だがシュネは目を逸らさず、淡々と続けた。


「……彼女のことは好いている。だが、戻るべき場所はあるだろう。落ちた雛を巣へ戻すようなものだ」


「でも、それって残酷じゃない? 人の手で掬い上げられた雛が、本当に仲間に受け入れられると思う?」


「…………」


「知ってる? エルフってすごく高慢なんだ。長寿で、神聖で、人間には到底届かない魔法の極意を知っている。そんな連中が、彼女を仲間として迎えると本気で思う?」


言葉は冷たく、しかし妙に現実味を帯びていた。


「それにさ……アンジーは追い出されたんじゃないの? 事実、誰も探しに来ないじゃないか」


シュネの眉がぴくりと動く。


「……だとしても。雛は親鳥と共にいなければ生きられない。だから彼女は帰すべきなんだ」


「好きなのに?」


二度目の問い。

シュネは苦々しく息を吐き、だがその瞳に宿る光は揺るがなかった。


「……長寿のエルフに恋をした男にできることをやるまでだ。好きだからこそ、彼女が一人にならないように。本来いるべき場所へ返す」


その答えを聞き、ニースはふっと視線を遠くへ投げる。


「……せっかく感情があるのに、素直に向き合えないって、大変だね」


* * *


学園の食堂。

いつもなら生徒たちの笑い声と談笑で溢れているはずの場所は、今や不気味な静けさに包まれていた。

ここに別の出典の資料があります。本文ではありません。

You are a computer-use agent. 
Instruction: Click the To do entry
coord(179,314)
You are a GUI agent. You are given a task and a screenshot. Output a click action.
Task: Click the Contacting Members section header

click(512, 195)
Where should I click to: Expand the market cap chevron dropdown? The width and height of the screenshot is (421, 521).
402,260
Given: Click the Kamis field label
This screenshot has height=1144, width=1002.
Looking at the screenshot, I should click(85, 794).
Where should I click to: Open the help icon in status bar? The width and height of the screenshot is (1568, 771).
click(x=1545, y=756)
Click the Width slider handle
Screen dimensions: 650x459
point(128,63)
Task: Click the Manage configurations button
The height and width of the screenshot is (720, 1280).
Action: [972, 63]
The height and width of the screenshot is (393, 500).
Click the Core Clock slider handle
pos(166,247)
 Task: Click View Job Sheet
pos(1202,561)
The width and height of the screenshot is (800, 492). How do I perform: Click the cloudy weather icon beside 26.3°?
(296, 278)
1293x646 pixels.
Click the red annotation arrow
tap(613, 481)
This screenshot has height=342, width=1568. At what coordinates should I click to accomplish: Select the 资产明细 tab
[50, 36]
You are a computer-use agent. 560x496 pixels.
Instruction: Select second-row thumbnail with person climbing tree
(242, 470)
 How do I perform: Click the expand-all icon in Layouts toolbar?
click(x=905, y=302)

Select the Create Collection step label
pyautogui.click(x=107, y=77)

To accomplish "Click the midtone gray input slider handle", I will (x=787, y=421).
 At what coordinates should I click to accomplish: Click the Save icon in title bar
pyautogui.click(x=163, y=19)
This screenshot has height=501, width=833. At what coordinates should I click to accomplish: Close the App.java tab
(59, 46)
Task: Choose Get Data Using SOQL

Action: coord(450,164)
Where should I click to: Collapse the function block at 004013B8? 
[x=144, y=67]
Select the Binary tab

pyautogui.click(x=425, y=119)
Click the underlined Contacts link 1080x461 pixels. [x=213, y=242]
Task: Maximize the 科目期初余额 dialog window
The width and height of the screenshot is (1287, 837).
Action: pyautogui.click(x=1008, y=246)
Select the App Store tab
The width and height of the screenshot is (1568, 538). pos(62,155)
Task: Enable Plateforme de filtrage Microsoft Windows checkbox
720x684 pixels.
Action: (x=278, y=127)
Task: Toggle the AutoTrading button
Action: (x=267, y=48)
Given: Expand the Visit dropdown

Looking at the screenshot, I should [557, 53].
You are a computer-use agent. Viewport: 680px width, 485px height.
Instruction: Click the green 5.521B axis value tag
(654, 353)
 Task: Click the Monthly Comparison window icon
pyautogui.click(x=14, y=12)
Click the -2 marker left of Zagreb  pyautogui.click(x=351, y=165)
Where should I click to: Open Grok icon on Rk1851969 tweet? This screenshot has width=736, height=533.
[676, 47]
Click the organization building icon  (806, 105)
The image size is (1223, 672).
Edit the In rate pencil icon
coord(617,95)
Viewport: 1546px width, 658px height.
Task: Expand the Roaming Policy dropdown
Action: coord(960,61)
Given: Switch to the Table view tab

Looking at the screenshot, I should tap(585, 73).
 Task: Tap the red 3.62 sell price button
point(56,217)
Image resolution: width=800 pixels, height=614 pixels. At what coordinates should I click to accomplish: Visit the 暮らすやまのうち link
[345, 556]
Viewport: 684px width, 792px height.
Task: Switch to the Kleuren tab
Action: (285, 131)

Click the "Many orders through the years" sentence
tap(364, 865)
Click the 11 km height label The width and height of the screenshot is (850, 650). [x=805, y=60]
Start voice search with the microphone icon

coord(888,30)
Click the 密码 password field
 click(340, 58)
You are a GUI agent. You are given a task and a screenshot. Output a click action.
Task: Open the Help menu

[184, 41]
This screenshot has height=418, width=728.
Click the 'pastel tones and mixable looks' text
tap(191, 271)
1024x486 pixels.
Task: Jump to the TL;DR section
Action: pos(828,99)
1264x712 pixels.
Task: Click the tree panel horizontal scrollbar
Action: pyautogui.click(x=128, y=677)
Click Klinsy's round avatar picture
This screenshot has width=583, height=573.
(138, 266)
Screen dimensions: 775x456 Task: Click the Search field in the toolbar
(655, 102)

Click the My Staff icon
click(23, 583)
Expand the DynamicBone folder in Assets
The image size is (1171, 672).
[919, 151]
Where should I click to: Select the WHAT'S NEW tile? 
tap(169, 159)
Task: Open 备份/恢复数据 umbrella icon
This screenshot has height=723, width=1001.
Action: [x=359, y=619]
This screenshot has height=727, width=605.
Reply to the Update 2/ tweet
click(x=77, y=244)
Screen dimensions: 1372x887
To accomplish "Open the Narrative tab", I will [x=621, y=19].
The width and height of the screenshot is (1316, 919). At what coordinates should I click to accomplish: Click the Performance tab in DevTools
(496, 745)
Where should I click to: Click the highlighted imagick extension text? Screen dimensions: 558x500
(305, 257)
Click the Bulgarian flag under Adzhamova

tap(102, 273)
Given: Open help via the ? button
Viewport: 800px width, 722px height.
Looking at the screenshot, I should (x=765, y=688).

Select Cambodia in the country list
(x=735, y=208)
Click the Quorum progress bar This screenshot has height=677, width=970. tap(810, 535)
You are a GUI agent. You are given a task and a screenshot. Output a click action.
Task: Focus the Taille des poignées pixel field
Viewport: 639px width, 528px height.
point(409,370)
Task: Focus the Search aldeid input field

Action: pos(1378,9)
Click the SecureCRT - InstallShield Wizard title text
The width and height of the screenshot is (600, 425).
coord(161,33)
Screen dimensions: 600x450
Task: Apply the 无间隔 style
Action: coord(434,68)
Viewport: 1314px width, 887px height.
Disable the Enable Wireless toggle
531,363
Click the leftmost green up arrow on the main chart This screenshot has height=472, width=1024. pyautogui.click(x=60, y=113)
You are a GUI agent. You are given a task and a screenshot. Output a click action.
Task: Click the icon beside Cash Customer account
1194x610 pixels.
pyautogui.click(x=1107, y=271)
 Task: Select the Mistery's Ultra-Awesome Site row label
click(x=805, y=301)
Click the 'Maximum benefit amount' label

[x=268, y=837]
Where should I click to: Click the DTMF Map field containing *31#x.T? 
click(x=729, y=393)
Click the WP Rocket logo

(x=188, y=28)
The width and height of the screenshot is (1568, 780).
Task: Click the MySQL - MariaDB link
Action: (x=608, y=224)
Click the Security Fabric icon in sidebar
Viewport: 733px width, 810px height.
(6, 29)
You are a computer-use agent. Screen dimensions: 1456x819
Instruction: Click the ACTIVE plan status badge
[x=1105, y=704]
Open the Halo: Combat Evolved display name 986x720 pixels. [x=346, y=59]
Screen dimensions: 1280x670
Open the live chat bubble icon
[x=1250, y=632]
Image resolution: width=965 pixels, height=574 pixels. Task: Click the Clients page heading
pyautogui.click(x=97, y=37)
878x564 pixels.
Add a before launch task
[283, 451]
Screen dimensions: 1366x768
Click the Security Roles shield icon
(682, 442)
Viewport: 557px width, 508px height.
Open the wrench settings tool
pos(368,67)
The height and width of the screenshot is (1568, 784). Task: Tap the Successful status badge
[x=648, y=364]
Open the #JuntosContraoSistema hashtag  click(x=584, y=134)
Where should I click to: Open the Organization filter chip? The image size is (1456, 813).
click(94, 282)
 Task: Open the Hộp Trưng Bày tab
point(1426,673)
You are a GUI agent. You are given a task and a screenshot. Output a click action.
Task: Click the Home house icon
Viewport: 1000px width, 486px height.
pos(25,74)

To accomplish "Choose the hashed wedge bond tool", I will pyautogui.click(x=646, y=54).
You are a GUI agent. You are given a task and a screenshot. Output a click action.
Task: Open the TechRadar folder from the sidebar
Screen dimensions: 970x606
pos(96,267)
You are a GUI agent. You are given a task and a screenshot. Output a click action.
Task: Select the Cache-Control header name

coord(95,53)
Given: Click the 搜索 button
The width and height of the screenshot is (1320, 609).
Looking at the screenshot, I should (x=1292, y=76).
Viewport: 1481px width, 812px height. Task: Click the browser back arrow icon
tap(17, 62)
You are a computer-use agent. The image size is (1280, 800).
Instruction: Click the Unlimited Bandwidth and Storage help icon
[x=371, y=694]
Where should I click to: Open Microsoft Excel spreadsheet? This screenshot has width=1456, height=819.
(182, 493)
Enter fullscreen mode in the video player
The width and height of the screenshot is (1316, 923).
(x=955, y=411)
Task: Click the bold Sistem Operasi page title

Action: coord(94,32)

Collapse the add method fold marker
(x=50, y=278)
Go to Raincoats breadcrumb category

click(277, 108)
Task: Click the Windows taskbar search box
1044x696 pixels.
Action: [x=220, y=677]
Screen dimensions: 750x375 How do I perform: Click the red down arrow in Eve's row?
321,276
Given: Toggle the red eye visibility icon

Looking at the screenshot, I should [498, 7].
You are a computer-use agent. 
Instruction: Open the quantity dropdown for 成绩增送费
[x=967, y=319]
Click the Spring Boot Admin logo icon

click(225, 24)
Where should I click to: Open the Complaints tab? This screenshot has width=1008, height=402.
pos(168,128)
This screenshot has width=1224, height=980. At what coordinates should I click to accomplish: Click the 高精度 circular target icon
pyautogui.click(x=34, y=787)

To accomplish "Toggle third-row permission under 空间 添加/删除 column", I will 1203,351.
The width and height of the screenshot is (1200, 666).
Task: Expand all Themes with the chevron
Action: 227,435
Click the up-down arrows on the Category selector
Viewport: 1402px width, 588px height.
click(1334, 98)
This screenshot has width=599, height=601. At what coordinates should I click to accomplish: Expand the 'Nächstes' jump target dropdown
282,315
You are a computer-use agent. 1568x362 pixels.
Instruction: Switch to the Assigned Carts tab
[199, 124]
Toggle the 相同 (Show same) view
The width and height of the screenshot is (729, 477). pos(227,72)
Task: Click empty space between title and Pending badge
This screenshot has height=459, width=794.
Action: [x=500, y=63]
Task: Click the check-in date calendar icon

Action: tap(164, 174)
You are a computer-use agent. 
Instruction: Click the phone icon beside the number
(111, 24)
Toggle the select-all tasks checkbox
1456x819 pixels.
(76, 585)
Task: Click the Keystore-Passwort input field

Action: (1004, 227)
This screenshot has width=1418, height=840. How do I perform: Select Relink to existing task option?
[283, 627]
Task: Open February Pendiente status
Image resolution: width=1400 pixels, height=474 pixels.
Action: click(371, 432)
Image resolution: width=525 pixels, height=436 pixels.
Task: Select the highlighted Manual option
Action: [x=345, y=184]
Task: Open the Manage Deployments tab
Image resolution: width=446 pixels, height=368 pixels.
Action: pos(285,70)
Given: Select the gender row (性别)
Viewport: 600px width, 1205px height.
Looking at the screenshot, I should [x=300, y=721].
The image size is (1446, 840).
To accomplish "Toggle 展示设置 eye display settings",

半数以上の生徒が未だ眠り続け、目を覚まさない。残った者も恐怖から部屋に閉じこもり、食堂に顔を見せる者は数えるほどだった。


「ライカは見つかったか?」


席に着くなり、シュネが開口一番に問いかける。

アンジーは椅子に腰掛け、手元のパンを小さくちぎって口に運びながら答えた。


「いえ……見つかりません。今、ニースさんが痕跡を調べています」


ライカが姿を消して、すでに三日。

部屋を訪れても返事はなく、クラリスが無理やり扉を開けると、そこは空虚だった。

私物はほとんどなく、整理された机と棚。まるで最初から存在していなかったかのように。


「最後に会ったのは……私が気を失う前、でした」


琥珀の瞳が沈む。

あのときが最後の記憶。

どこかでノワールに襲われたのか。皆が必死で探し続けているが、手掛かりは一つもない。


「どこに……いらっしゃるのでしょうか」


「……俺もクラリス先生と共に、ノワールを調べている。出現の法則、襲われた生徒の共通点……犯人を特定するためにな」


「……犯人の目的が分からないのも、不気味ですね」


アンジーは小さく息を呑むと、思い出したように口を開いた。


「そういえば……ノワールが現れる直前、桜の木が揺れた気がしたんです」


エマとレオが襲われたあの日。

ノワールが教室の扉を破り、生徒たちに牙を剥いた瞬間。確かに桜がざわめいた。

シュネはしばらく考え込み、やがて低く頷いた。


「……なるほど。少しクラリス先生と調べてみよう」


「私も一緒に行きましょうか?」


「いや、危険だ。君を失えば、誰もノワールに立ち向かえない。お前は俺たちの最終兵器なんだ。ここは任せろ」

しゅん、と肩を落とすアンジー。その姿を見て、シュネはふっと笑みを零した。


「……と言うのは建前で。俺は君を失いたくない」


頬が一気に赤く染まる。


「あ、あのっ……シュネさん!前々から思っていたのですが…そういう言葉は困ります!それだと…まるで…」


言葉の続きを飲み込み、アンジーは慌てて視線を逸らす。

だが、シュネの瞳は優しく、それでいて遠い。自分を見つめながら、自分ではない何かを見据えているようで――。

胸が締めつけられる。


(……自惚れちゃ、だめです)


「どうした、アンジー?」


「い、いえっ! なんでもありません!」


慌てて笑顔を作る。

シュネは小さく頷き、「そうか」とだけ返した。


「食べ終わったら部屋まで送ろう」


「だ、大丈夫です! あ、ほら! ニースさんも一緒ですから!」


ちょうど横を通りかけたニースの腕をぱしっと掴む。

眠たげな目のニースは、嫌そうに眉を下げた。


「ちょっと……変なことに巻き込まないでよ」


その様子に、シュネが冷たく睨みを利かせる。

だがニースは飄々とした態度で、静かに呟いた。


「……自業自得だよ」


緊張と不安、そして微かな恋情を孕んだまま、夜は静かに更けていく。